**What needs to be done**
Examine the data below and state how many lines contain "agent", offering no other words.

**Provided records**
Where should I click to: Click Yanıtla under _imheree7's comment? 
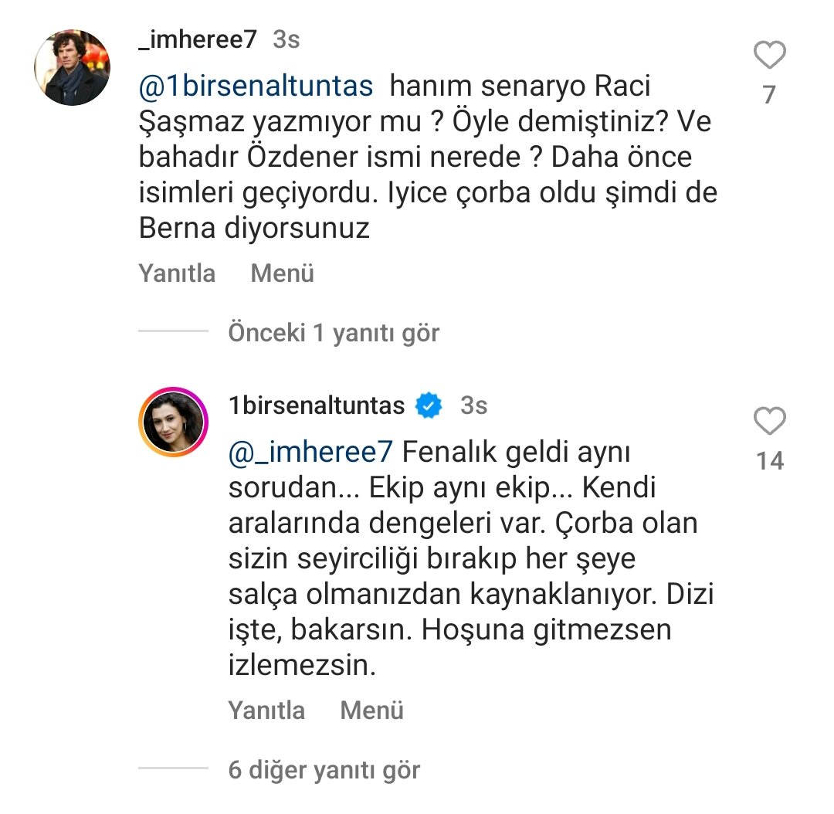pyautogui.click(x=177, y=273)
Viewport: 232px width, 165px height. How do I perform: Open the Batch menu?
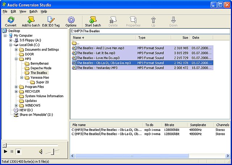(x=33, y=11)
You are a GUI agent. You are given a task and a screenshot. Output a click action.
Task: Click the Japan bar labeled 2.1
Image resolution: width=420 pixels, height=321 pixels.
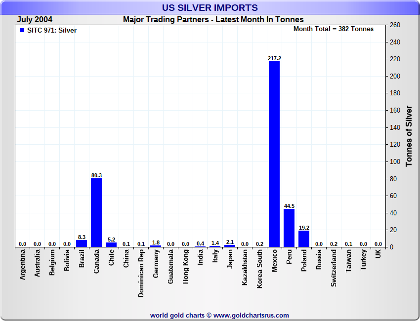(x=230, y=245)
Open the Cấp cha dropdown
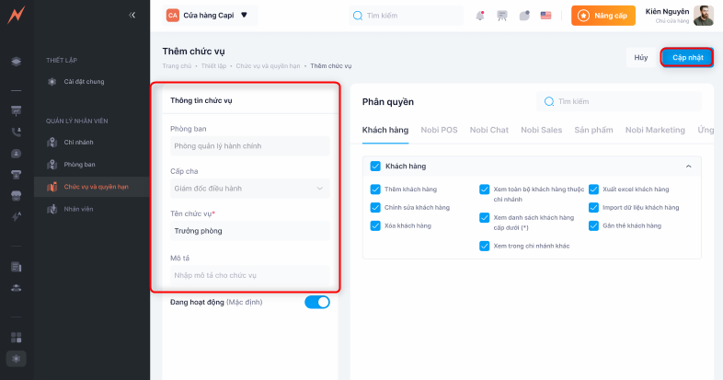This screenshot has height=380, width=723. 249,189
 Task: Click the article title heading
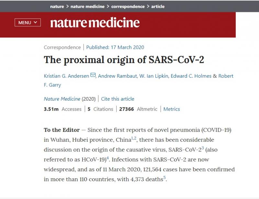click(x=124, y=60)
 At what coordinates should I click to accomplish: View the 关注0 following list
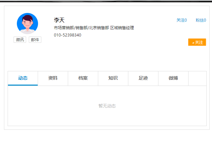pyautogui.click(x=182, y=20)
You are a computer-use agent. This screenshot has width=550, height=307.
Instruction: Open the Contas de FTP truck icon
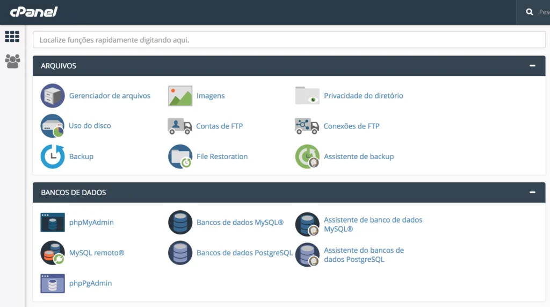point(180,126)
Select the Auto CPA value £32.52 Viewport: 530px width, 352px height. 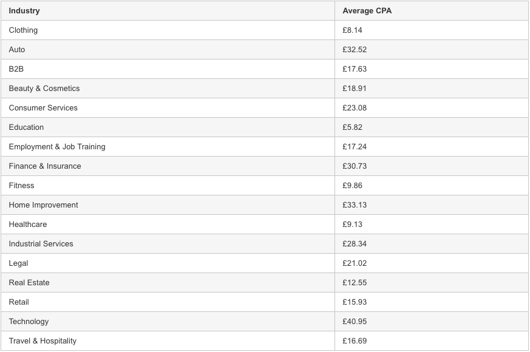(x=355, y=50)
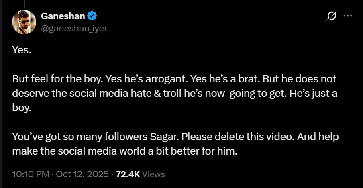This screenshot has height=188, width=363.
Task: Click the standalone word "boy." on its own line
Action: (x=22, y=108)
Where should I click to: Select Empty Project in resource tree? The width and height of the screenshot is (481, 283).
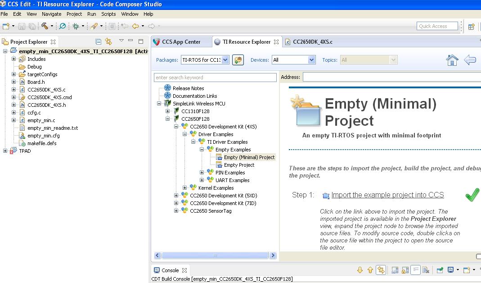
...
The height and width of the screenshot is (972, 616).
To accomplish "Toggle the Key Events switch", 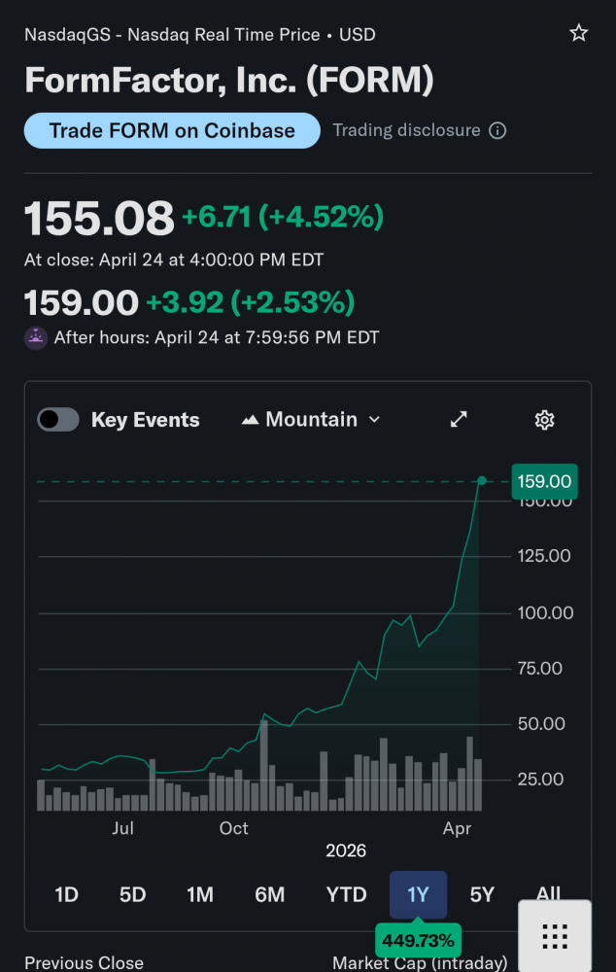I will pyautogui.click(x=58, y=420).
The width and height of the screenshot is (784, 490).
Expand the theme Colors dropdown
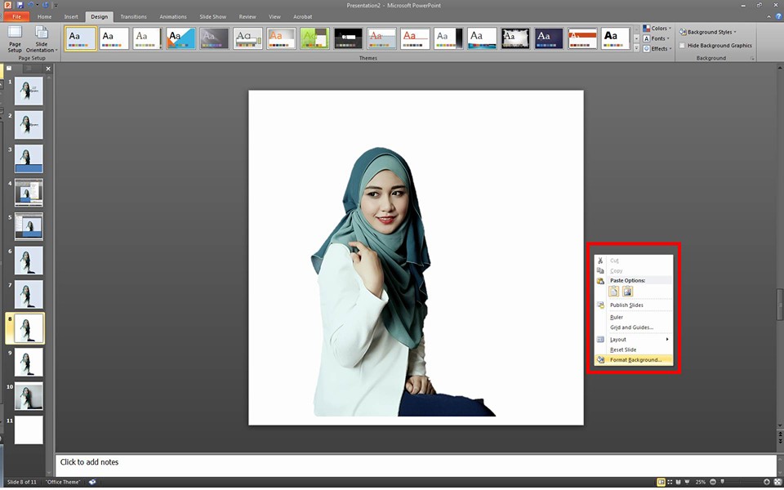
==
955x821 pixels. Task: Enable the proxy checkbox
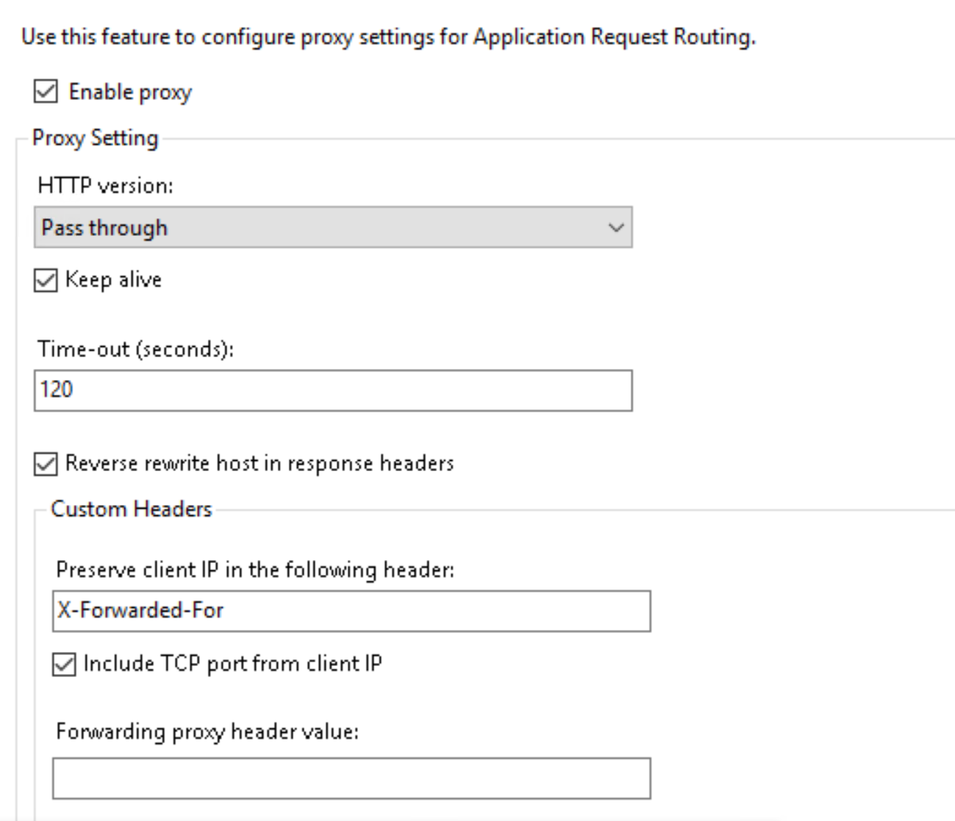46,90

**Solved problem**
2